Its humor is delightful but often so subtle that many a modern viewer may not “get it.”

It is set in Victorian times and the customs and mores depicted may well appear bizarre to today’s laid-back generation.

Those are three consecutive paragraphs, by the way.

Okay, here’s my problem. Eric Clark and the other critics at the Cedar Rapids Gazette have fewer words than this Day guy (really, what happened to Harvey Hess and Lounsberry?) and they write better reviews. I mean, the Courier writes a nice summary with the name of the actors (I would give you a link to the review, but we’re talking about the Courier and they don’t put their theater reviews on their website.) with some discussions on the set and costumes. (“But the quarters occupied by Algy Moncrieff look more like a room in a Motel 6 than the West End pad of a wealthy upper-class Londoner.” Touche, Mr. Day. I was thrilled when actors got on the set because my eyes hurt less.)

Oh, but here’s the real kicker:

“(In the interest of full disclosure: Many many years ago, I had a part in this play. I am forced to admit that the current production is probably superior to that one.)”

I know that the Courier has other critics. Why didn’t they review this? Day has an bias to the show, unless he hated it after doing this show.

I’m just, mad. I don’t even think the guys at Critic-O-Meter (which I love, thank you) could grade this review.

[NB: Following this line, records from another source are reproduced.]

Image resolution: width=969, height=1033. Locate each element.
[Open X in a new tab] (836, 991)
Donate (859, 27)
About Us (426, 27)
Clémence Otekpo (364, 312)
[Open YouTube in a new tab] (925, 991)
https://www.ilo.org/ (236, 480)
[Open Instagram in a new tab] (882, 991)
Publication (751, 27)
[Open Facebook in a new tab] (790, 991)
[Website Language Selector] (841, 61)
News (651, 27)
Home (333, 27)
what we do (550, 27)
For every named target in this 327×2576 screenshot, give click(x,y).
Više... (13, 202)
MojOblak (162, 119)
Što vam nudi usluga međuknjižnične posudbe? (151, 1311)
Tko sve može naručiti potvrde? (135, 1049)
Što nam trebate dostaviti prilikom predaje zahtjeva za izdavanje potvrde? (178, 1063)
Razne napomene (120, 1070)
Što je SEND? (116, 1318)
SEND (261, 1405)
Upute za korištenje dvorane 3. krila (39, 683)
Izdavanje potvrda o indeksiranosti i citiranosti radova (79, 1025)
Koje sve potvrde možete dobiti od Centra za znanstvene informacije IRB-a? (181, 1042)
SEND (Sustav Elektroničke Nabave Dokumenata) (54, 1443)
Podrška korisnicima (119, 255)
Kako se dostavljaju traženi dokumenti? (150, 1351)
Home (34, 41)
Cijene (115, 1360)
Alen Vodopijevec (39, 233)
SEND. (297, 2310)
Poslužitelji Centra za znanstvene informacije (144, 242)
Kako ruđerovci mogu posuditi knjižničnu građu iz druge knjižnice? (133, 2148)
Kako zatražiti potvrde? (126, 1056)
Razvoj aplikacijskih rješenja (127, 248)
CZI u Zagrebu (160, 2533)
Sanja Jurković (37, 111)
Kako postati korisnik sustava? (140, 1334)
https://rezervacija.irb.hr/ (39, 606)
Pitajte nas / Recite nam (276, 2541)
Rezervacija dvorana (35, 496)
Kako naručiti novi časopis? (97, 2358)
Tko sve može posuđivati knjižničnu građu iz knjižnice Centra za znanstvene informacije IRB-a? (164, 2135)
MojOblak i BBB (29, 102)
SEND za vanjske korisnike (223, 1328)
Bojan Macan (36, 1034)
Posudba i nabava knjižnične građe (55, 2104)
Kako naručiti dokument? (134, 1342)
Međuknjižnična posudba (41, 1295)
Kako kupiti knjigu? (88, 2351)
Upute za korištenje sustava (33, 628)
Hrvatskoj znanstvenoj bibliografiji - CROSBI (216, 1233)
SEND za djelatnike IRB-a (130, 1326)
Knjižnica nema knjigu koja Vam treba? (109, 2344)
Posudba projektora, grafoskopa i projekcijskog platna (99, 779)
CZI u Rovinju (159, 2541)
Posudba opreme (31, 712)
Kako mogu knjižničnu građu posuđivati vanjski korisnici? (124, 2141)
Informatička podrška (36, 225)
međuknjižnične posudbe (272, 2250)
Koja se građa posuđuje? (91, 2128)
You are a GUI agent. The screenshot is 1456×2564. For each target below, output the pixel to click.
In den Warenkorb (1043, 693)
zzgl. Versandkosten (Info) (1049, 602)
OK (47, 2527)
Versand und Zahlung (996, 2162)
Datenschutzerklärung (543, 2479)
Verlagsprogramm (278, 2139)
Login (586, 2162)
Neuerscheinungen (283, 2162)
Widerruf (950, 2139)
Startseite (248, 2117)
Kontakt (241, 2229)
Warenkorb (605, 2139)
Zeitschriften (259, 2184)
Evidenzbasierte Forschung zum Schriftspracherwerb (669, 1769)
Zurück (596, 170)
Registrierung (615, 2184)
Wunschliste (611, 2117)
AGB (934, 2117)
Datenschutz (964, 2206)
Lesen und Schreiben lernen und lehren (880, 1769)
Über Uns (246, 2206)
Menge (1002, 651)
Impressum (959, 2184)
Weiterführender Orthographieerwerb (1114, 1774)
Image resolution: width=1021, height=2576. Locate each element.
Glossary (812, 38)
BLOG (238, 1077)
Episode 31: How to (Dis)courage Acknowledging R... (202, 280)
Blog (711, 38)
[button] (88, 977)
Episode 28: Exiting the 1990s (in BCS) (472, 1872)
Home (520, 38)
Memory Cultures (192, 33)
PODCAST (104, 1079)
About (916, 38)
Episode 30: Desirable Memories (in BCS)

But hey, at least the 65-year-olds that see CFCT plays read the Courier. This will make an impression, unlike my review.

The Following Websites are Blocked by My School District

About Last Night, which is Wall Street Journal theatre critic Terry Teachout’s blog.


The Playgoer, Parabasis, The Clyde Fitch Report, Moxie the Maven, and Iowa Theatre.

Theatre Cedar Rapids’ website.

The New York Times theater page. I’m not sure if that’s because of the review for Sarah Ruhl’s new play “In the Next Room (or the Vibrator Play).

This blog.

These all suddenly became blocked either last night, or today. All I know is that I should have taken a picture my face while I was trying to find information for my article on plays in March when I couldn’t access any of the websites and I was eating my salad at the same time.